I believe, in my last blog I left some arguments unfinished. Although I don't think I'll ever finish them, at least I will try to complement them as I blog away. Someone may have thought with reason that my optimism is not typical of an existentialist and I wouldn't argue against that because I wouldn't like to be typical of anything, except being typical of myself. What I argue is that existentialism is pragmatic. I live my present to the fullest. If I can't change my past, not even what I have just lived a few microseconds ago, why should that worry me? Someone could argue that I was typing my blog and that I could've deleted and writen something else. That's something I do often, but that doesn't change the past, only changes the text that I wrote but I can't go and "unwrite" or change the reasons why I wrote what I wrote in the first place or why I changed it later on. The only thing I can do is trying to learn from the past so that I don't make the same mistakes again. But that even may not be quite simple sometimes.
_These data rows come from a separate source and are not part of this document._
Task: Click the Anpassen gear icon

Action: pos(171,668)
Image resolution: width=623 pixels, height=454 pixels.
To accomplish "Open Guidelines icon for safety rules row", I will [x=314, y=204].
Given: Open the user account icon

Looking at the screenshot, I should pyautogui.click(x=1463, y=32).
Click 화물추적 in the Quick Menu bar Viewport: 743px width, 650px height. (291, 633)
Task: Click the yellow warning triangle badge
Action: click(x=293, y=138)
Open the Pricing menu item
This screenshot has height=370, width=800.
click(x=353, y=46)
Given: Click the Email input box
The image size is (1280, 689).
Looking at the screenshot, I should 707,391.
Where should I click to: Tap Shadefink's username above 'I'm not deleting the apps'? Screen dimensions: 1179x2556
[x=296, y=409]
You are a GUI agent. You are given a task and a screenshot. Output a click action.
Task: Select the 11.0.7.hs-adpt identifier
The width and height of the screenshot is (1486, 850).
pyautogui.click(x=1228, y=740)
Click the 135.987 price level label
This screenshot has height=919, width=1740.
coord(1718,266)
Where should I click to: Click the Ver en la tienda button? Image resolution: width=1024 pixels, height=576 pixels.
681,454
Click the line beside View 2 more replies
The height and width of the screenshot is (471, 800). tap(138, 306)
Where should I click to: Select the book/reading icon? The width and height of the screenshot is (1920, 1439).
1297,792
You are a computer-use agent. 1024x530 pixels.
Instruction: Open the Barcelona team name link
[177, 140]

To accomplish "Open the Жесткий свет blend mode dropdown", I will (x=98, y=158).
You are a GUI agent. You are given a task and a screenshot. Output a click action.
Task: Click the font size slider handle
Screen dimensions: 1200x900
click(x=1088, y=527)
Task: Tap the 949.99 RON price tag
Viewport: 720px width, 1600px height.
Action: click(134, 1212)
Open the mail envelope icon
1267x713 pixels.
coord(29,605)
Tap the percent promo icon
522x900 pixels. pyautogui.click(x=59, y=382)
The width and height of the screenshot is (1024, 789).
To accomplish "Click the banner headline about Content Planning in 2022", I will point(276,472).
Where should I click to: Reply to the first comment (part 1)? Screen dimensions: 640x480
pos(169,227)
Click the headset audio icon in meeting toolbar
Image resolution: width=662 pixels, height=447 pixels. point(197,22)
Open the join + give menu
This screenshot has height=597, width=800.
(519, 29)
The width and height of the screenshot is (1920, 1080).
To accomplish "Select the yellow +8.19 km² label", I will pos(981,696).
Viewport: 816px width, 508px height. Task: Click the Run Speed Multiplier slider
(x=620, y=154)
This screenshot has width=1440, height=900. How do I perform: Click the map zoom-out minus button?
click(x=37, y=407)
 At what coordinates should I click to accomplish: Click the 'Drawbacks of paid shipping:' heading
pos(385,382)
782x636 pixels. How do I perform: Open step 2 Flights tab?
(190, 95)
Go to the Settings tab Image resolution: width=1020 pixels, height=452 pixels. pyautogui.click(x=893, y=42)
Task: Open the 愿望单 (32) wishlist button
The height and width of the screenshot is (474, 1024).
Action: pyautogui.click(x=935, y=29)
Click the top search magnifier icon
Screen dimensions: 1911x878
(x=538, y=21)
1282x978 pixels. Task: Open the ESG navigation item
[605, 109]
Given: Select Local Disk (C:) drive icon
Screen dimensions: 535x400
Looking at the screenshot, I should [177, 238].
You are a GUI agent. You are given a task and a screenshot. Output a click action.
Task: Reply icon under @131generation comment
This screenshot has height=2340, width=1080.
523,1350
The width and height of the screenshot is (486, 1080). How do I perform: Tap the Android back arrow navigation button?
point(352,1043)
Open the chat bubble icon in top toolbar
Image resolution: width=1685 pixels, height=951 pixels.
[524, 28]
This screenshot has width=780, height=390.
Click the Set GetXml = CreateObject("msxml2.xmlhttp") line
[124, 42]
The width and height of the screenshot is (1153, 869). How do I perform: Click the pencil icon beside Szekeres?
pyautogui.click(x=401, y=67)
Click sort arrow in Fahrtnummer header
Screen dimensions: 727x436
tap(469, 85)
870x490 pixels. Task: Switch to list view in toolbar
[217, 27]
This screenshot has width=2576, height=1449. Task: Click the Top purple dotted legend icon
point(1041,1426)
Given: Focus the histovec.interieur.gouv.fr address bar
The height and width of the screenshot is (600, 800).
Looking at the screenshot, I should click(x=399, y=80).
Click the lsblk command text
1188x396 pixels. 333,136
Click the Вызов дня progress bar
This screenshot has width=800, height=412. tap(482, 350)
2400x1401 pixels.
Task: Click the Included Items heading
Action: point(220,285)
And what about the future? The future is not happening yet, so in a sense it doesn't exist. Present, which I would think is "unmeasurable", is unraveling as I go on with my life. No matter how much I plan, future does not exist. Only the present and what I do with it shapes my life. It doesn't mean that I don't plan. I do plan, but I can only act on the present and make things so that what I plan might become true. But not even that ensures I will achieve what I plan. Just two years ago, it didn't cross my mind that I would have my current limitation, so how could I have planned for this. An insurance agent would say, you could have bought a disability insurance policy. But not even that would've stopped me from getting mi movility limitation. I just have it in the present. Would I have it in the future? Probably, but not certainly. Maybe it's curable, maybe not. Whenever I know, if I ever know, I will just have information about what it is and how should I act. But my acts only exist in the present.
Well I feel I have to leave this unfinished, again, but my present is demanding me to take the action of going and picking up my daughters which, by the way, is a beautiful present.